Cómo hacer el cambio a una maquinilla de afeitar clásica

Maquinilla de afeitar clásica

Maquinilla de afeitar clásica de Edwin Jagger

A medio camino entre la navaja y las maquinillas de afeitar desechables, las maquinillas de afeitar clásicas son más económicas y menos dañinas para la piel, especialmente las de tipo sensible (menos hojas significa menos irritación y menos vellos encarnados), pero requieren de un poco de tiempo para acostumbrarse.

Durante tus primeros afeitados con una maquinilla de afeitar clásica, es fundamental que esta lleve barra de seguridad, pero, sobre todo, que te lo tomes con calma y pongas un extra de concentración. Deslízala por la cara igual que las otras, pero sin apretar y siempre hacia abajo. Hay quien compara el cambio de las cuchillas múltiples a una sola con montar en bici por primera vez sin ruedines, lo que nos parece una analogía muy acertada en este caso.

A la hora de elegir nuestra primera maquinilla de afeitar clásica, es mejor optar por una de cabezal fijo. Cierto es que las que llevan cabezales ajustables permiten un afeitado más personalizado debido a que podemos mover el ángulo de la cuchilla a nuestro antojo. Sin embargo, hasta que dominemos el afeitado con esta clase de maquinilla, lo recomendable son los cabezales fijos, más sencillos y seguros de usar.

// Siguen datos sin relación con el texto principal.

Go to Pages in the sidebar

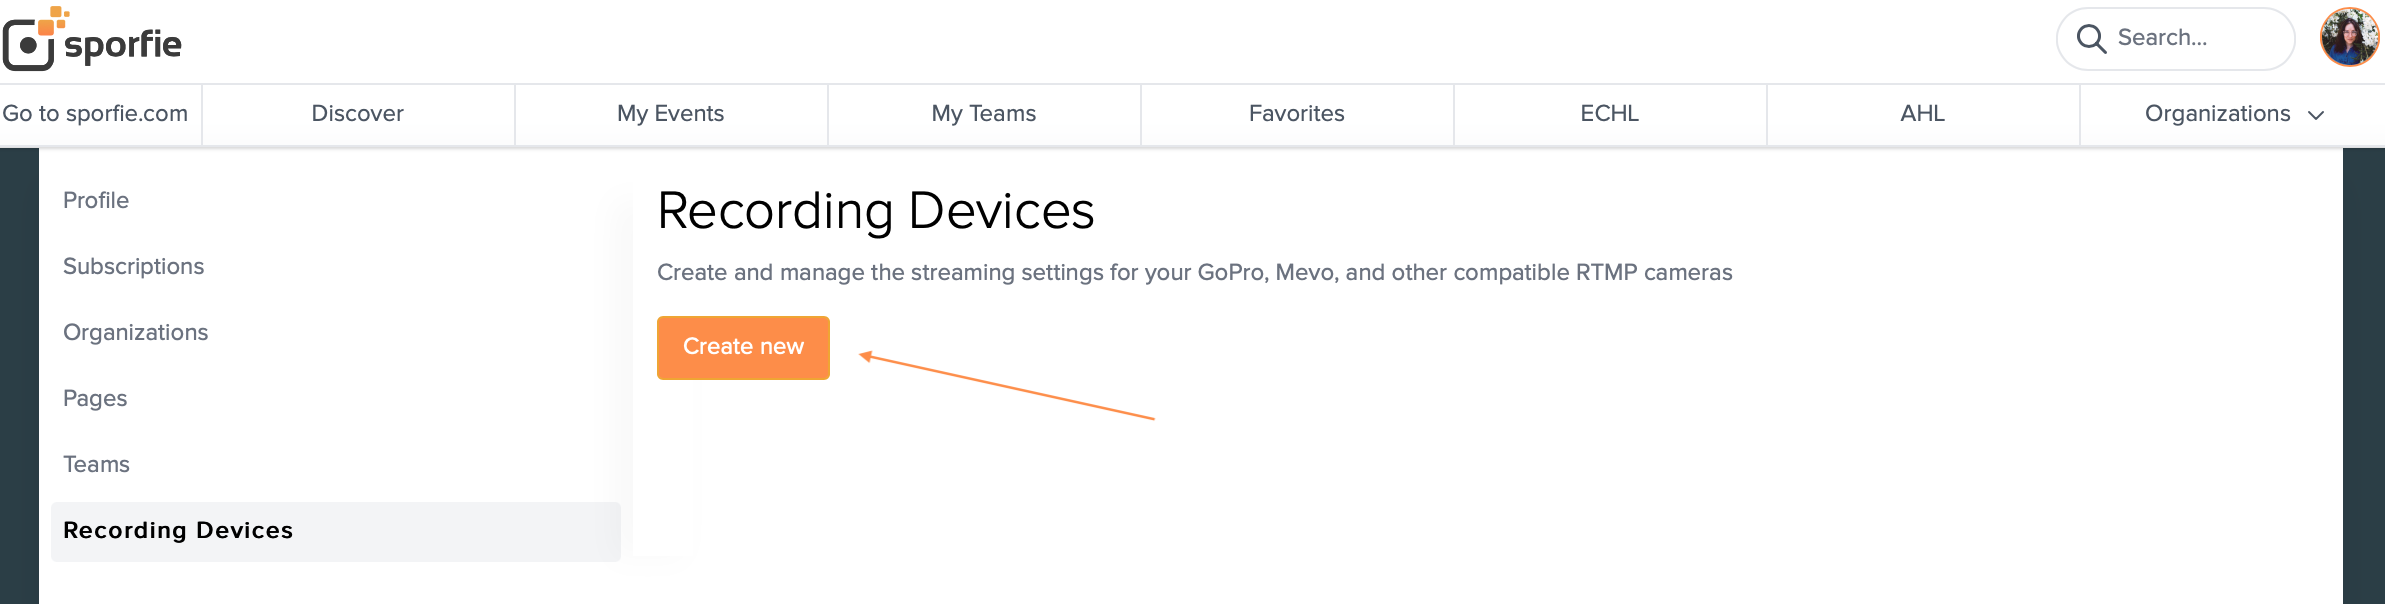coord(95,398)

Para obtener un mayor grado de control y garantizar el mantenimiento de un ángulo correcto durante el afeitado, tenemos que prestar atención a que incorpore apertura de mariposa. Este tipo de maquinillas de afeitar se abren a rosca desde la base y, una vez colocada la cuchilla, y cerradas las pestañas de nuevo, la hoja queda totalmente fija en el interior. Para los novatos es lo más recomendable, también por comodidad y seguridad.